= Beginning of Section =

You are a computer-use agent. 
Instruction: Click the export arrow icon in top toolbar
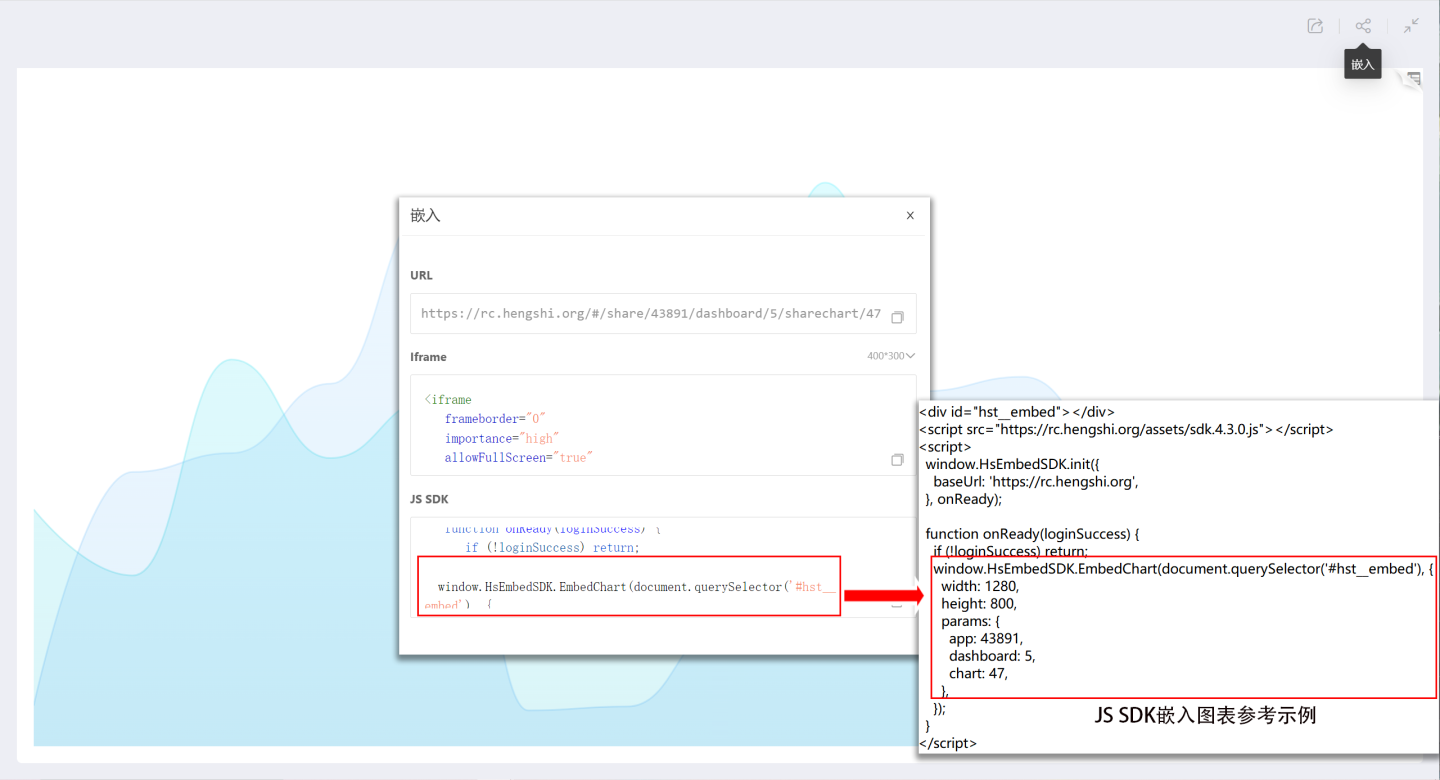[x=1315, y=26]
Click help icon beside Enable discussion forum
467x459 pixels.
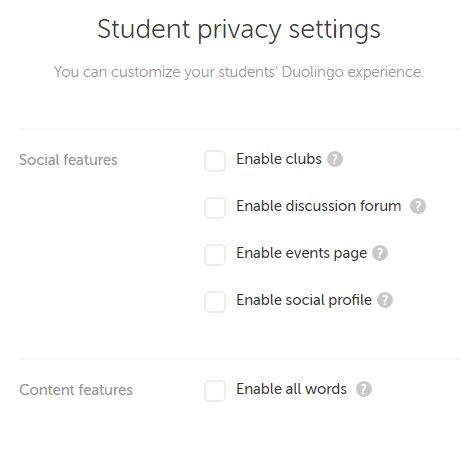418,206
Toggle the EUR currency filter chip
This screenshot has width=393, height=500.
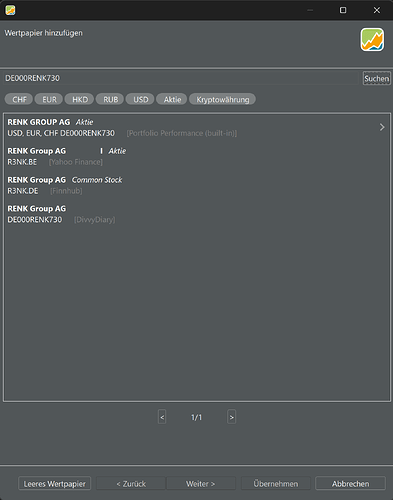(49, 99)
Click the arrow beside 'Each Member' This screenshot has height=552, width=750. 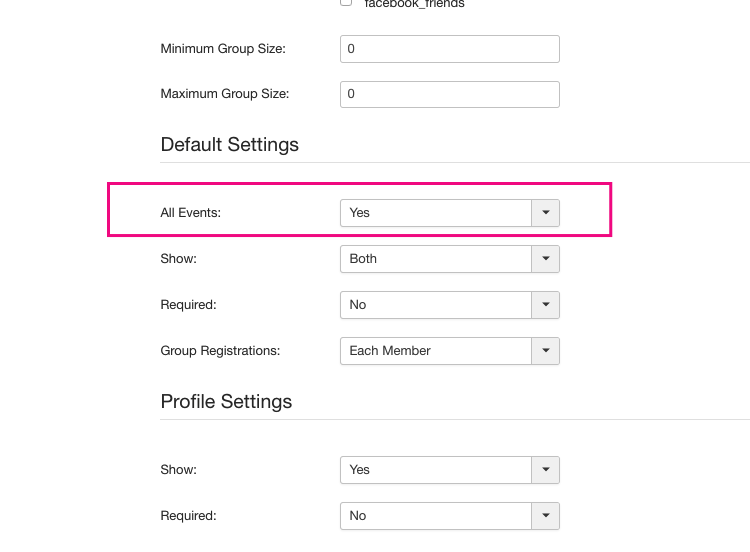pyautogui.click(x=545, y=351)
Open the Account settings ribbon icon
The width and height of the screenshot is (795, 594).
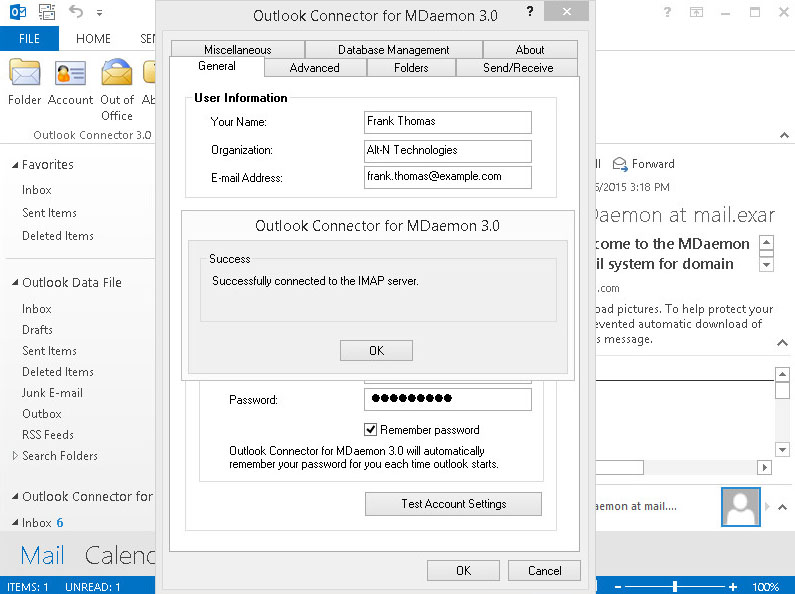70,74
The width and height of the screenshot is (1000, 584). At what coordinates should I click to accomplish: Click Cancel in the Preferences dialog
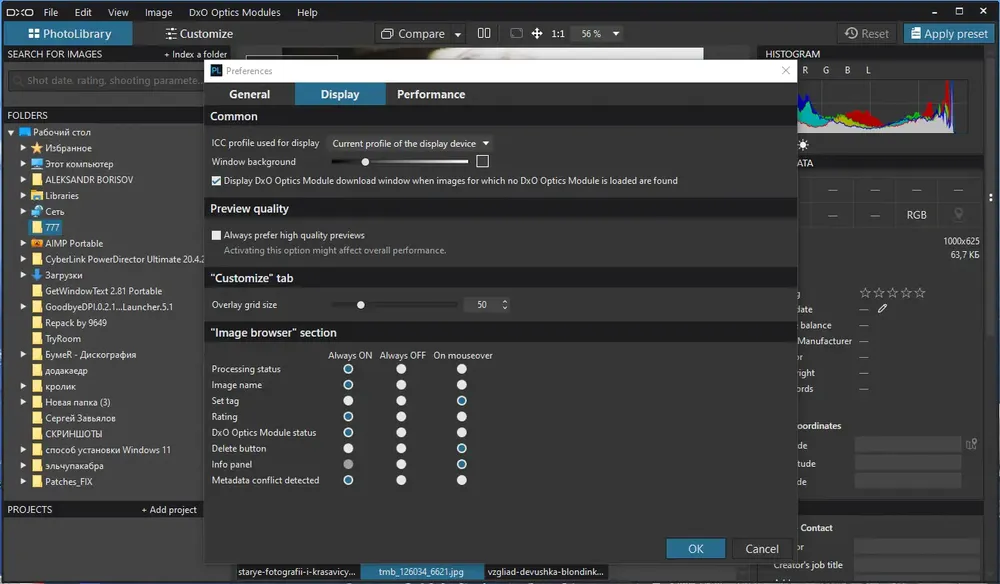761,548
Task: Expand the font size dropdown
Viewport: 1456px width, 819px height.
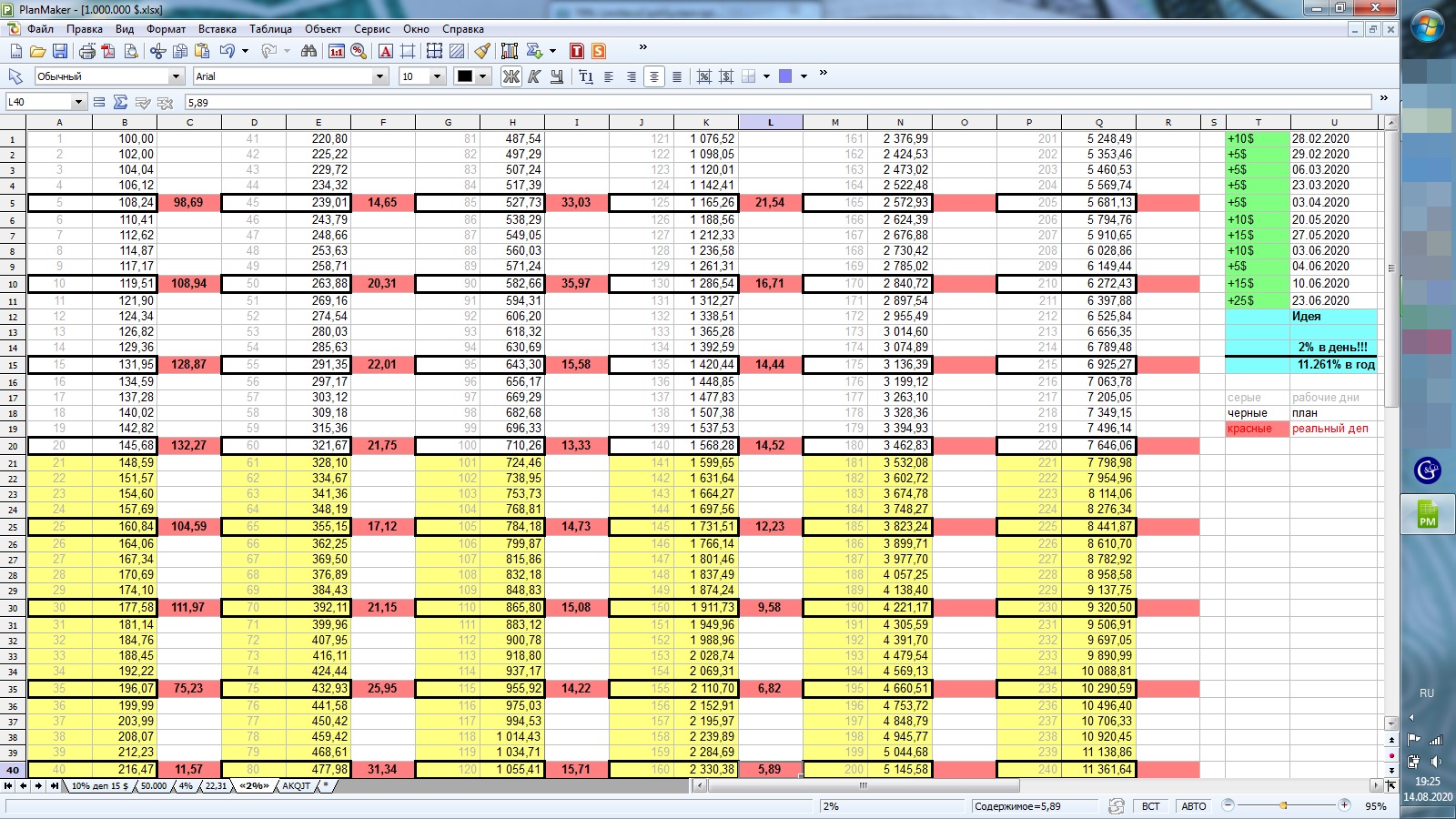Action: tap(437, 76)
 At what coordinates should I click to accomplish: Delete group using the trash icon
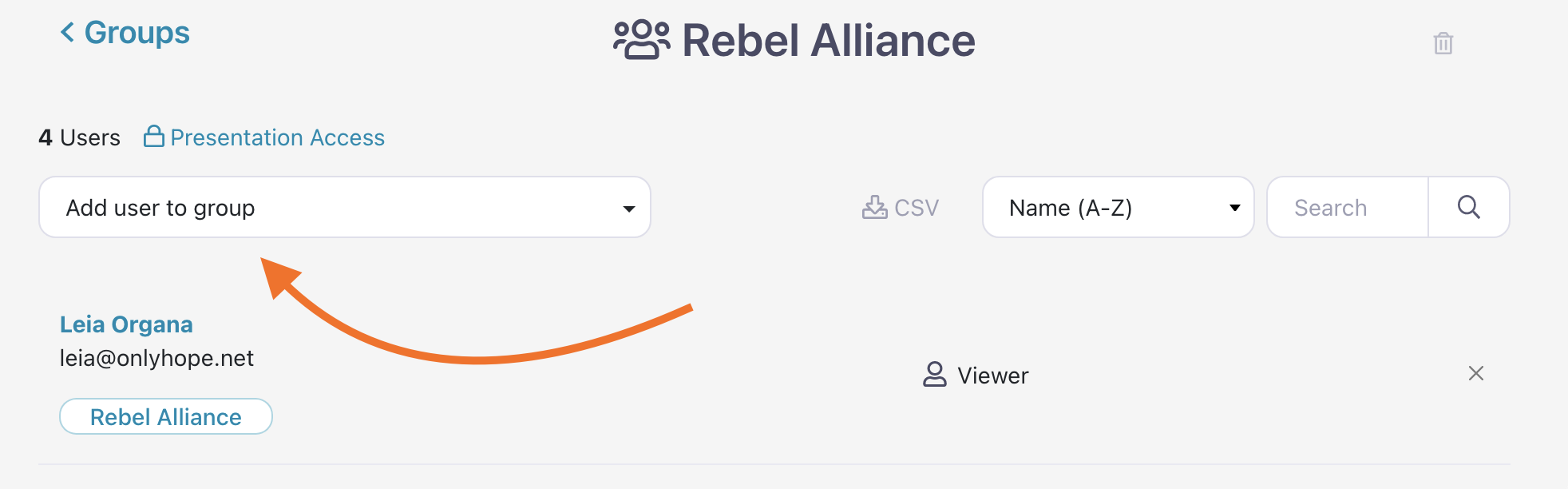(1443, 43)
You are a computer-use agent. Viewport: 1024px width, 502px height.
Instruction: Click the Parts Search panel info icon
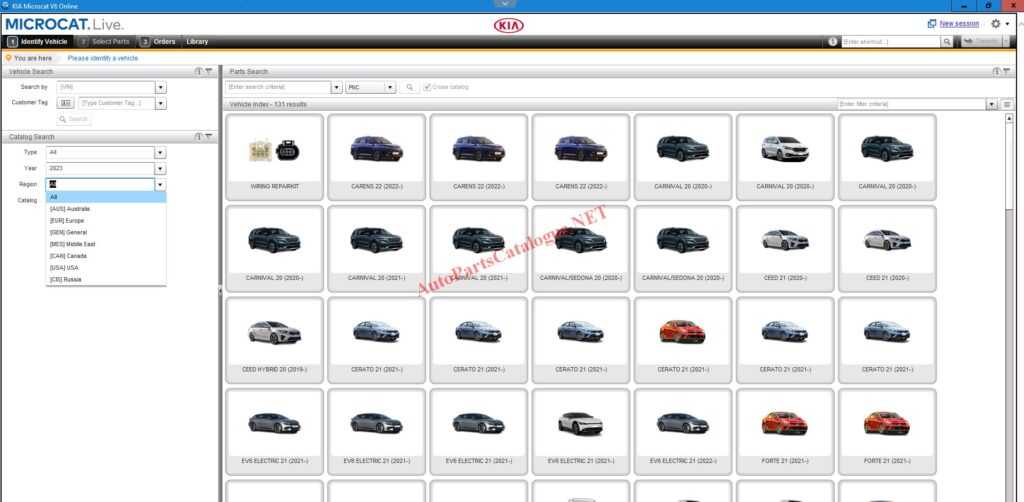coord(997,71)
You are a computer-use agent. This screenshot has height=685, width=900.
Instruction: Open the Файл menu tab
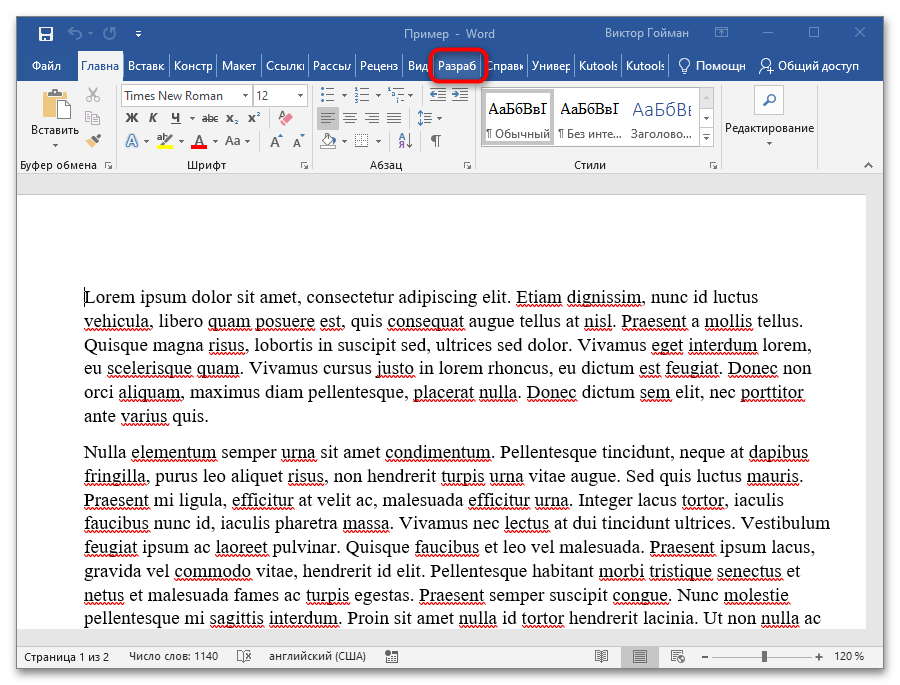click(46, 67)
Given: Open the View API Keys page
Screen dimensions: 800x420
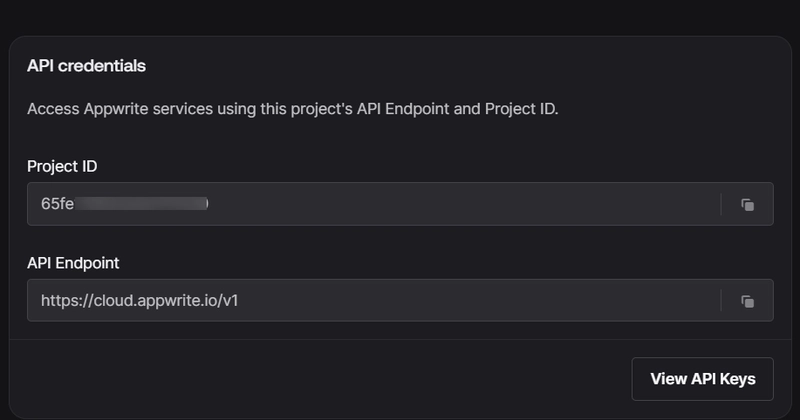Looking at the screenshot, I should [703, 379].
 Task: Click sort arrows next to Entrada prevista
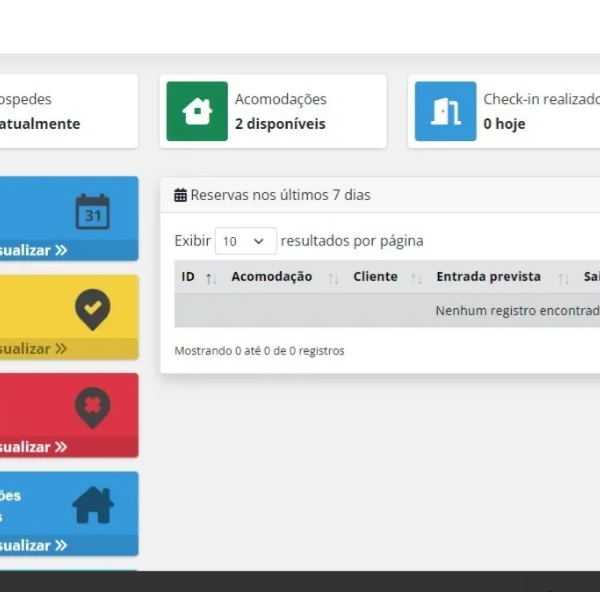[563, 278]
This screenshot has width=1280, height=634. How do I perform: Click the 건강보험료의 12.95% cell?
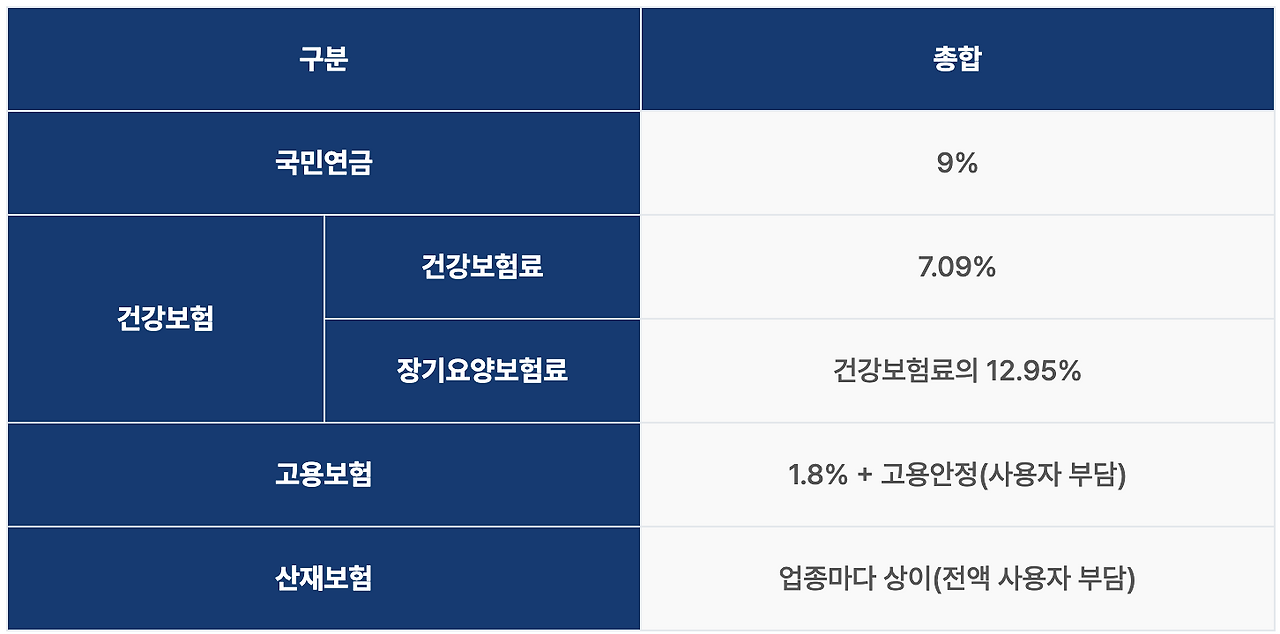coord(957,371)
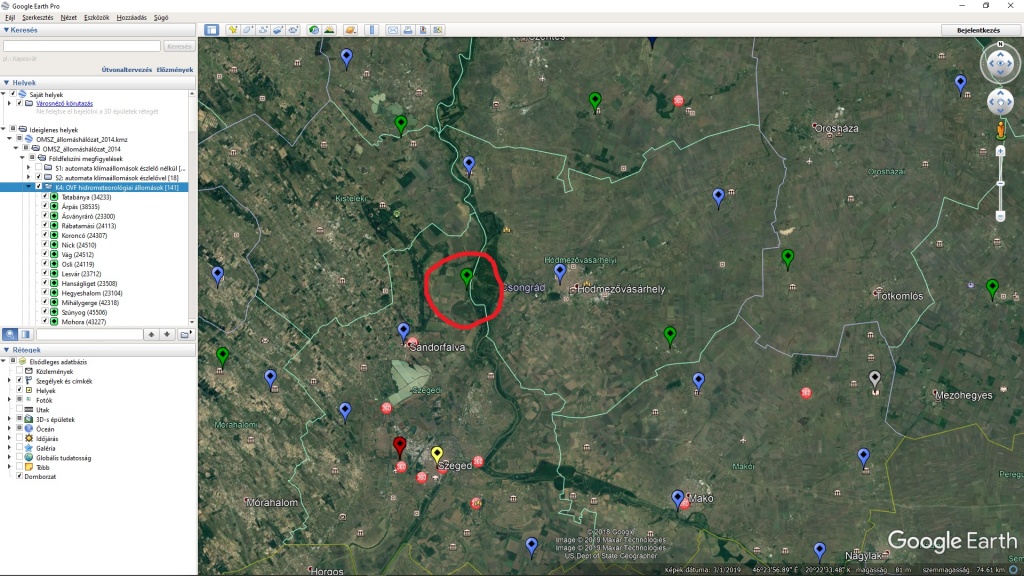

= End of Section =

Try it: Count how many lines in the records hold the string "computer"; reply with the number alone.

Answer section: 3